Gravity, God, and Skin: Parable and Interview

They say the only thing tethering us to the ground is the strength of Earth's gravitational pull.  They say we're all falling towards the sun, and if not for the Earth's incredible speed, we'd sink into that old star.  What would happen if God sneezed in the midst of this balancing act?  Maybe he does, and when he blinks we lose our footing and slip a fraction of an inch towards the sun.

God must have given us skin for friction, to keep the air from overtaking us, to keep gravity on our side.  If not for our skin, the g-force might come tearing through the marrow of our bones and cast us into a darkness so vast not even God could find us.  Yet there are times when not even skin is enough to keep out the forces that have no name.

* * * * *

When the girl was eight or nine years old and knew just enough about gravity and acceleration to swing an axe, she got it into her head to play Russian Roulette with a green lizard as it ran in dizzying circles up a palm tree in her backyard.  She swung at the trunk carelessly, wondering--the way one might wonder as she tosses a wad of paper in the general direction of a trash can--if she'd hit the lizard.

Hold on.

Yes?

What were you doing with an axe?

You mean why did I, a young child, have access to an axe?   Or do you mean where were my parents? Or why did I select an axe as opposed to a net or something more benign?

Yes.

Because of gravity.  I was falling away from my mother, and my life was hurtling towards me.  I grabbed what was nearby; I held on to whatever couldn't escape.

The blade bit into the soft wood, once at her hips, again at her elbows, and then a final time at her shoulders, where the silver edge sunk through cool green skin, the lizard's head easily bisected, the ripe red jelly of its blood inching up both sides of the blade as its pinprick black eyes bulged and its tail twitched like a hamster's pulse.  

Jesus!

Wasn't there.  But to his credit, neither was the devil.

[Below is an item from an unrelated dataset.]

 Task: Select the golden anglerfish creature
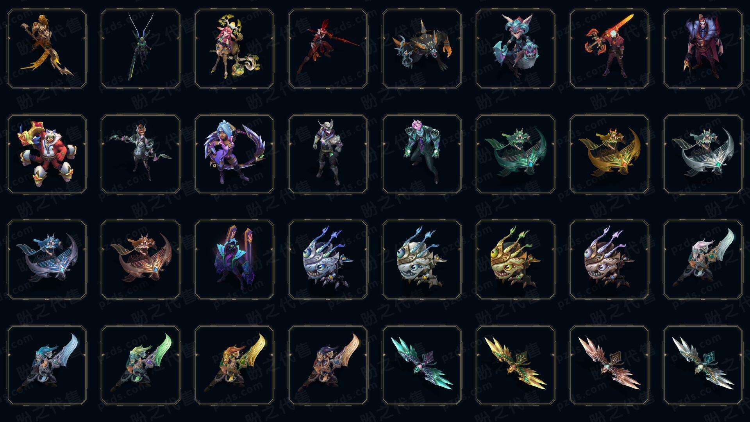516,260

Her mouth fell open first, her jaw muscles sacrificing their strength to gravity.  Her hands and arms followed, but the axe remained stuck in the tree, nearly parallel with the Earth's curve.  And for a few minutes, she swayed beside the dying, now dead, lizard and the seemingly oblivious palm tree and the innocent axe, and she tried to rewind time, but she was falling too fast, and there was nothing left to hold onto.

That's a bit dramatic.

Is it?

What did you do with the lizard?

I buried it.  I hope.

You don't remember?

Isn't that sad?  How memory, too, is victim to the forces that push and pull?  Perhaps feeling is the only force with enough constancy to matter.